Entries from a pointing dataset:
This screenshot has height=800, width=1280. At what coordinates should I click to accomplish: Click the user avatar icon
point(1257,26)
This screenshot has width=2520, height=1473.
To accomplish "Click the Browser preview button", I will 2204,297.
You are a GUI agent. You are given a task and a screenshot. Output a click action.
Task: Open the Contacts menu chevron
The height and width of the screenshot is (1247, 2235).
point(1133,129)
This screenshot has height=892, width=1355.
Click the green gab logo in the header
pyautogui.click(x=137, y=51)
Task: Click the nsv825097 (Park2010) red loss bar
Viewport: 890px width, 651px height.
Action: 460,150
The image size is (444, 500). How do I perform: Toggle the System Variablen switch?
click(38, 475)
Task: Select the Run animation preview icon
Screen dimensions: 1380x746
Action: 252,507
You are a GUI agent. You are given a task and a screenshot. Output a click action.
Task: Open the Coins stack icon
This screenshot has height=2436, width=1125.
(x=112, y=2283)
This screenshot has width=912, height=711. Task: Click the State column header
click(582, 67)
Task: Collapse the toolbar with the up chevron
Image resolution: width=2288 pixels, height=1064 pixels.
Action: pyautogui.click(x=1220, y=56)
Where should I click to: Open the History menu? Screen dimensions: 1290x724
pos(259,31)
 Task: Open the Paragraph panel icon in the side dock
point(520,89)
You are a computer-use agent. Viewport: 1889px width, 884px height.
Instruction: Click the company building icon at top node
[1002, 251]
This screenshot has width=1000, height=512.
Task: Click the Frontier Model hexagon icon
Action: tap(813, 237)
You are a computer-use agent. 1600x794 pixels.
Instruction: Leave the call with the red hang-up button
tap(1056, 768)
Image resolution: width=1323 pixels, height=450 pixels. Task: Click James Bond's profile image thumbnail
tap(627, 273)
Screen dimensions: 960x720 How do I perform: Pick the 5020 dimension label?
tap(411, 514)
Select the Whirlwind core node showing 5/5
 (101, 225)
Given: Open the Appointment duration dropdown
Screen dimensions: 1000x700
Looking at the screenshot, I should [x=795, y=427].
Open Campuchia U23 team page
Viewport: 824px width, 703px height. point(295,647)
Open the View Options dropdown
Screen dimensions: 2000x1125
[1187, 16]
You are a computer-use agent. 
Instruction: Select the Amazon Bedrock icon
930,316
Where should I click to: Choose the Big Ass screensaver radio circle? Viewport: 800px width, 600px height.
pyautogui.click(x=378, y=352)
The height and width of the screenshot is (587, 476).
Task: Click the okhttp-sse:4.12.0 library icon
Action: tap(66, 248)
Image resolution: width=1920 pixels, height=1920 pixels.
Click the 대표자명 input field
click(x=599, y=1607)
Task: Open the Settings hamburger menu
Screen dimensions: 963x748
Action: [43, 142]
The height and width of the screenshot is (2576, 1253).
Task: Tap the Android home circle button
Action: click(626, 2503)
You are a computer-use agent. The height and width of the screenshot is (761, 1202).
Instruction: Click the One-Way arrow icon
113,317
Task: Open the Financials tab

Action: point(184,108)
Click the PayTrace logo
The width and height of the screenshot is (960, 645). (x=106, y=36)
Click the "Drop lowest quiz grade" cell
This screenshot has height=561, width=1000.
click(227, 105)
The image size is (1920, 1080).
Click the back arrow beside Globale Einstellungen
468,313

— Objective —
Quote every one of the entries above word for word, in their original order.

— Result of the exercise —
This screenshot has height=800, width=1280. At what coordinates should I click to accomplish: Click the user avatar icon
point(1257,26)
This screenshot has width=2520, height=1473.
To accomplish "Click the Browser preview button", I will 2204,297.
You are a GUI agent. You are given a task and a screenshot. Output a click action.
Task: Open the Contacts menu chevron
The height and width of the screenshot is (1247, 2235).
point(1133,129)
This screenshot has height=892, width=1355.
Click the green gab logo in the header
pyautogui.click(x=137, y=51)
Task: Click the nsv825097 (Park2010) red loss bar
Viewport: 890px width, 651px height.
Action: 460,150
The image size is (444, 500). How do I perform: Toggle the System Variablen switch?
click(38, 475)
Task: Select the Run animation preview icon
Screen dimensions: 1380x746
Action: 252,507
You are a GUI agent. You are given a task and a screenshot. Output a click action.
Task: Open the Coins stack icon
This screenshot has height=2436, width=1125.
(x=112, y=2283)
This screenshot has width=912, height=711. Task: Click the State column header
click(582, 67)
Task: Collapse the toolbar with the up chevron
Image resolution: width=2288 pixels, height=1064 pixels.
Action: pyautogui.click(x=1220, y=56)
Where should I click to: Open the History menu? Screen dimensions: 1290x724
pos(259,31)
 Task: Open the Paragraph panel icon in the side dock
point(520,89)
You are a computer-use agent. Viewport: 1889px width, 884px height.
Instruction: Click the company building icon at top node
[1002, 251]
This screenshot has width=1000, height=512.
Task: Click the Frontier Model hexagon icon
Action: tap(813, 237)
You are a computer-use agent. 1600x794 pixels.
Instruction: Leave the call with the red hang-up button
tap(1056, 768)
Image resolution: width=1323 pixels, height=450 pixels. Task: Click James Bond's profile image thumbnail
tap(627, 273)
Screen dimensions: 960x720 How do I perform: Pick the 5020 dimension label?
tap(411, 514)
Select the Whirlwind core node showing 5/5
 (101, 225)
Given: Open the Appointment duration dropdown
Screen dimensions: 1000x700
Looking at the screenshot, I should [x=795, y=427].
Open Campuchia U23 team page
Viewport: 824px width, 703px height. point(295,647)
Open the View Options dropdown
Screen dimensions: 2000x1125
[1187, 16]
You are a computer-use agent. 
Instruction: Select the Amazon Bedrock icon
930,316
Where should I click to: Choose the Big Ass screensaver radio circle? Viewport: 800px width, 600px height.
pyautogui.click(x=378, y=352)
The height and width of the screenshot is (587, 476).
Task: Click the okhttp-sse:4.12.0 library icon
Action: tap(66, 248)
Image resolution: width=1920 pixels, height=1920 pixels.
Click the 대표자명 input field
click(x=599, y=1607)
Task: Open the Settings hamburger menu
Screen dimensions: 963x748
Action: [43, 142]
The height and width of the screenshot is (2576, 1253).
Task: Tap the Android home circle button
Action: click(626, 2503)
You are a computer-use agent. The height and width of the screenshot is (761, 1202).
Instruction: Click the One-Way arrow icon
113,317
Task: Open the Financials tab

Action: point(184,108)
Click the PayTrace logo
The width and height of the screenshot is (960, 645). (x=106, y=36)
Click the "Drop lowest quiz grade" cell
This screenshot has height=561, width=1000.
click(227, 105)
The image size is (1920, 1080).
Click the back arrow beside Globale Einstellungen
468,313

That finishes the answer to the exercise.